ChatGPT could be considered the catalyst that ignited the immense interest in AI. Considering it was launched in November 2022, it’s astounding how much has changed within a year. Companies have shifted their focus from other sectors to artificial intelligence, which is now regarded as one of the most crucial markets in the tech world. NVIDIA, in particular, has struck gold, significantly increasing its revenue due to its lightning-fast AI GPUs.
Refusing to accept defeat, AMD’s MI300X with vLLM is 30% faster than the H100 with TensorRT-LLM. Currently, the company offering the best AI performance will attract numerous server and data center clients, as well as those using hardware to train their AI models. NVIDIA has excelled in this regard, boasting that their H100 is twice as quick as AMD’s top-of-the-line MI300X AI GPU.
NVIDIA completely annihilated AMD in inference performance, showing that the MI300X couldn’t compete and even accusing AMD of cheating. However, AMD has struck back using optimized AI software. In performance tests using the Llama 2 70B model (created by Meta), the MI300X platform achieves more than double the performance of the NVIDIA H100 HGX in vLLM. When using TensorRT-LLM for NVIDIA and vLLM for AMD, the red team wins again, this time with a 30% performance advantage. Additionally, the latency measured in seconds is slightly lower for AMD than NVIDIA.
AMD accuses NVIDIA of conducting an unfair AI performance comparison.
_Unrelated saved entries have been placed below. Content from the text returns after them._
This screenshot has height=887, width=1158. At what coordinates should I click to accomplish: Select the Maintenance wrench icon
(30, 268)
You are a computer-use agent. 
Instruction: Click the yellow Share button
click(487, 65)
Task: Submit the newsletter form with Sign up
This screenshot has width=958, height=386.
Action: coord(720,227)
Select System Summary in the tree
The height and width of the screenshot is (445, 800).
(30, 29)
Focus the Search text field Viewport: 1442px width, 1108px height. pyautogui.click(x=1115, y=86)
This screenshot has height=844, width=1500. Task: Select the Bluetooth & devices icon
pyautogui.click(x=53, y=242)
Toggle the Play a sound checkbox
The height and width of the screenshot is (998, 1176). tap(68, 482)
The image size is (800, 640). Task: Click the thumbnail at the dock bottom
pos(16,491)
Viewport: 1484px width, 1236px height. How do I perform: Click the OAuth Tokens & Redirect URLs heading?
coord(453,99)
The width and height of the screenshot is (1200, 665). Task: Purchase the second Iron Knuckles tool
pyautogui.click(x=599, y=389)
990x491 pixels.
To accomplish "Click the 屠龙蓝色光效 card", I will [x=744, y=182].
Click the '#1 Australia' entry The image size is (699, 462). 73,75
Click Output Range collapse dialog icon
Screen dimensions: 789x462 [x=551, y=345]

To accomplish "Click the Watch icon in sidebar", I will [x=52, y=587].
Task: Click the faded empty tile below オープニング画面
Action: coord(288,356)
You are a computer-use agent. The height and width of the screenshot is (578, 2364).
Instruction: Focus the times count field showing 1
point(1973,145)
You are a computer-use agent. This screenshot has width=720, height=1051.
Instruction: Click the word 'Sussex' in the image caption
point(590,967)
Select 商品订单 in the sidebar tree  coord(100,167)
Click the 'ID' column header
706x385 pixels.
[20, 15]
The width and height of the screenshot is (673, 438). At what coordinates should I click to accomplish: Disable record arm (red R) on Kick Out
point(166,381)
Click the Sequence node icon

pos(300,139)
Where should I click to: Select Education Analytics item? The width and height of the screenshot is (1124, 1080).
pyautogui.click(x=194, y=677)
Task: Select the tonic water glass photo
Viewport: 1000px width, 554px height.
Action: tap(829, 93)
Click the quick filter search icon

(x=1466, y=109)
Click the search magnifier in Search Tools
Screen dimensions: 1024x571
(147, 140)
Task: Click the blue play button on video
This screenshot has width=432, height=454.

Just as NVIDIA accused AMD of cheating, AMD now says the figures published by NVIDIA are unjust for various reasons. TensorRT-LLM was used on the H100 instead of vLLM used by AMD, thus providing NVIDIA with a substantial performance advantage in an area where AMD cannot compete. AMD claims that NVIDIA’s tests were not comparable because they used FP16 for the Instinct MI300X GPU and FP8 for the H100.
NVIDIA is accused of inverting AMD’s published relative latency performance data. Therefore, the performance benchmarks published now aim to provide a “fairer” comparison with their rival. We see that even using TensorRT-LLM on NVIDIA GPUs is not enough to beat AMD. However, we’re confident the two companies will continue competing for the title of AI king, as many sales are at stake. Meanwhile, NVIDIA will release its next-gen H200 GPUs in 2024, featuring the Blackwell architecture and boasting even faster performance.